# Problems With My Bandsets?



## DracoUltima (Jun 14, 2011)

I am having a really big problem with ALL of my Theraband gold bandsets. I use tapered bands, 22 mm to 13 mm with two bands per side. I have a 28 inch draw so my bands from pouch tie to fork tie are about 6 inches. The problem is that my bands ALWAYS tear right under the thin pouch tie. I tie them off with Theraband blue using the wrap and tuck method..... Unfortunately, my bands tear after 150 - 200 shots and then snap without warning at the pouch end. I can't even see if there is any signs of tearing unless I remove the Theraband blue! Is there something I am doing wrong? Is there an alternative I can try?
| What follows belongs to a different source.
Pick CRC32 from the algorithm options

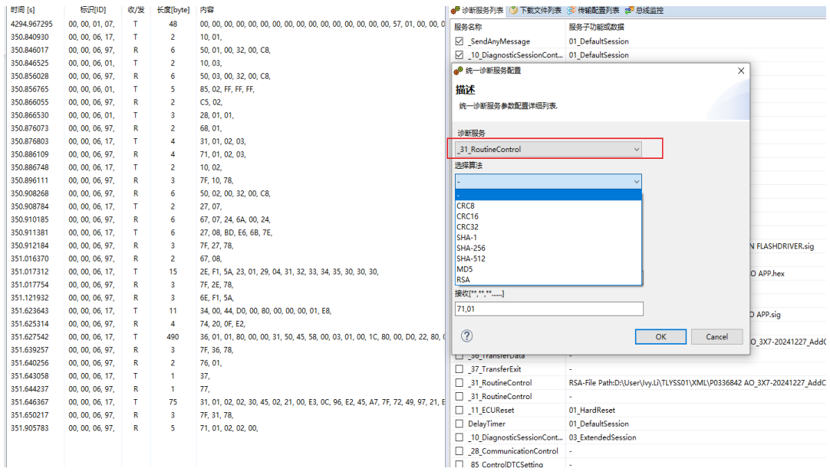[467, 227]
Here is picture of one of my freshly made bandsets:


----------



## newconvert (Dec 12, 2011)

your ties look good, but its also within the range of normal to begin tearing at 200+, just curious? why so thin cuts on your bands? and than why doubles?


----------



## akmslingshots (Mar 2, 2012)

I reckon at that taper at full stretch your lucky to get that many shots!! The tearing could be down to the ties being too tight, Ive switched to waxed cotton in an attempt to remove the sharp edges all together. And as newcon has asked, why doubles, you can get just as fast with less draw weight (as a general rule) with singles. This also increases the material at the pouch end


----------



## DracoUltima (Jun 14, 2011)

newconvert said:


> your ties look good, but its also within the range of normal to begin tearing at 200+, just curious? why so thin cuts on your bands? and than why doubles?
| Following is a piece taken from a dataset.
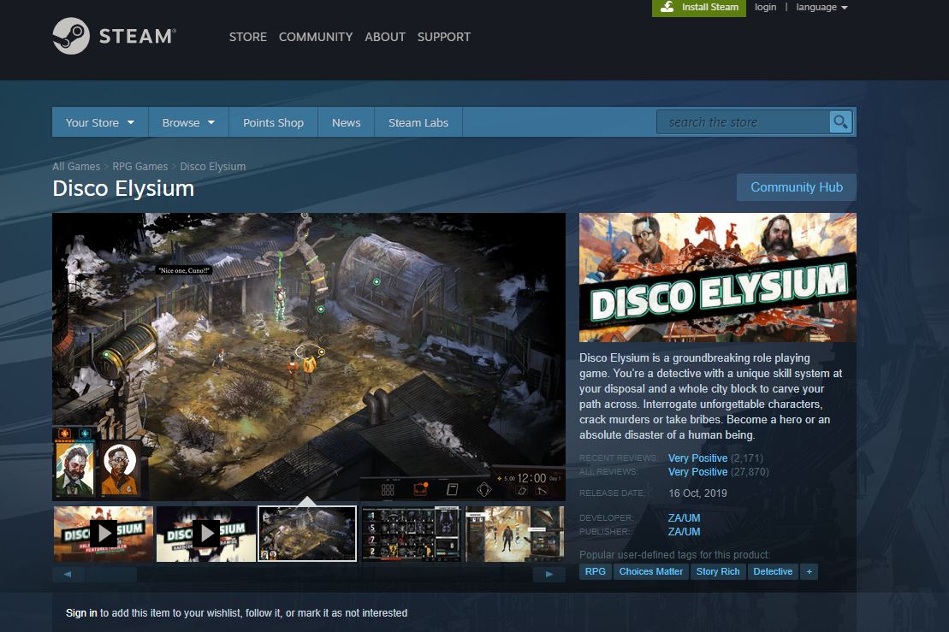Open Very Positive recent reviews link
This screenshot has height=632, width=949.
coord(697,458)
Well, this setup gets me very good fps (300 - 350) and the double bands just makes me feel more comfortable, something about a light pull makes my shots feel awkward. I thought that 200 shots was below normal for band life. I've seen other bandsets lasts 1,000+ shots!


----------



## DracoUltima (Jun 14, 2011)

akmslingshots said:


> I reckon at that taper at full stretch your lucky to get that many shots!! The tearing could be down to the ties being too tight, Ive switched to waxed cotton in an attempt to remove the sharp edges all together. And as newcon has asked, why doubles, you can get just as fast with less draw weight (as a general rule) with singles. This also increases the material at the pouch end


Thanks for the suggestions! I guess I'll try a new bandset with both. It's been a while since I used singles and I've never used string to attach my pouches before.


----------



## lightgeoduck (Apr 3, 2011)

DracoUltima said:


> your ties look good, but its also within the range of normal to begin tearing at 200+, just curious? why so thin cuts on your bands? and than why doubles?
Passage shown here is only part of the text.